(Bloomberg) -- A senior executive at Flow Traders NV, Europe’s biggest market maker in exchange-traded funds, left the firm amid an internal investigation into alleged incidents at a company party in a Swedish ski resort, people familiar with the matter said.

Thomas Wolff, who was chief technology officer at Amsterdam-based Flow Traders and a member of its management board until March, is at the center of the review, the people said. The alleged incidents took place that month at the Copperhill Mountain Lodge in the town of Are where dozens of Flow Traders employees had gathered for the firm’s annual party, according to the people, who requested anonymity as details aren’t public. 

At a costume party thrown after a day’s skiing, Wolff allegedly struck a male colleague who was dressed as former U.S. President Donald Trump and then allegedly groped a female colleague, the people said. The episode is now under internal review following complaints, according to the people. 

The alleged episode comes just months after Flow Traders ousted its top U.K. executive following an incident in a London pub. Christopher Meyers left after allegedly engaging in unprofessional behavior toward female employees at BlackRock Inc., Bloomberg reported in January. The New York-based asset-management behemoth is a key business partner for the Dutch firm.  

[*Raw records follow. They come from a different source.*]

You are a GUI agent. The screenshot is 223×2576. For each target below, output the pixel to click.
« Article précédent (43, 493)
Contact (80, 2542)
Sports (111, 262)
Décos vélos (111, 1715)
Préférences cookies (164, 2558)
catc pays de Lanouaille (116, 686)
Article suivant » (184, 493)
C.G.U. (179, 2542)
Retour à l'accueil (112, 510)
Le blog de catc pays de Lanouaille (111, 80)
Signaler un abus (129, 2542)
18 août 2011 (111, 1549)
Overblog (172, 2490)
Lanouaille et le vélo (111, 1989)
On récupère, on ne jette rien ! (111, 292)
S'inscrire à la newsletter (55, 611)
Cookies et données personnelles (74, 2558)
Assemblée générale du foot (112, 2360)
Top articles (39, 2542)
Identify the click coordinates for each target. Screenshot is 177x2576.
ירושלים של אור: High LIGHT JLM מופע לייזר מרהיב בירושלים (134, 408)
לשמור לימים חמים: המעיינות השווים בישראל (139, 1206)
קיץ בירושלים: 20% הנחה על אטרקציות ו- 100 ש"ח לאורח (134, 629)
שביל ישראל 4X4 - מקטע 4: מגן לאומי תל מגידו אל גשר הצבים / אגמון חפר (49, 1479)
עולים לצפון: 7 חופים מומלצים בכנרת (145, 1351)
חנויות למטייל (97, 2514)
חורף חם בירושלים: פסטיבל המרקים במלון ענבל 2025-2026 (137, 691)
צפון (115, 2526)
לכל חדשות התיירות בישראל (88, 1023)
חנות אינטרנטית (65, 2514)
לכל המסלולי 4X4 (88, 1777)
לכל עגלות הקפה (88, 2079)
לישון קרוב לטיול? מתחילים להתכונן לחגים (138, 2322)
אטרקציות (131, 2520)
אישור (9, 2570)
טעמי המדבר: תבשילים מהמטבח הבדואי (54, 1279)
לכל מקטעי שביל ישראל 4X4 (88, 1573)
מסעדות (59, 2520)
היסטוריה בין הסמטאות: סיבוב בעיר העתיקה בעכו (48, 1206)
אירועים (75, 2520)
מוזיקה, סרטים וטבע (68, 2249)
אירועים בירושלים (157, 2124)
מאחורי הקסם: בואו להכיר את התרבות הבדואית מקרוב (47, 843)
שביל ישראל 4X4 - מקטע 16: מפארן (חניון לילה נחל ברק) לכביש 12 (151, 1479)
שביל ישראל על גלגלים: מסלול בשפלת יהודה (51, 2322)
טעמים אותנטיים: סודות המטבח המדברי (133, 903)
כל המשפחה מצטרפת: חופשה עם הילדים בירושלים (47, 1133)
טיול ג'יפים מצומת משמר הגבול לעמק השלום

Laura Peijs, a spokeswoman for Flow Traders in Amsterdam, declined to comment. Wolff didn’t respond to multiple requests for comment.  

Wolff joined Flow Traders in 2009 and he rose to lead its technology operations. In 2018, he joined the Amsterdam-based firm’s five-member management board.

On March 18, Flow Traders announced that Wolff was leaving the management board “due to personal circumstances” and intended to “spend some time away in Germany for the next few months.” However, he remained part of the firm’s “core leadership team as we focus on building our technology capabilities and roadmap beyond 2022,” Chief Executive Officer Dennis Dijkstra said in the statement. 

But early last month, a few days after the Are trip, Wolff sent a note to colleagues saying he would no longer be returning to Flow Traders, according to an email seen by Bloomberg. He cited a wish to spend more time with his family and apologized for “hassles caused,” without elaborating. 

Flow Traders, founded in 2004, has become a key player in the market for exchange-traded funds, the hugely popular, publicly traded entities that invest in baskets of stocks, bonds and other assets. European ETFs have about $1.4 trillion under management, according to Bloomberg Intelligence data.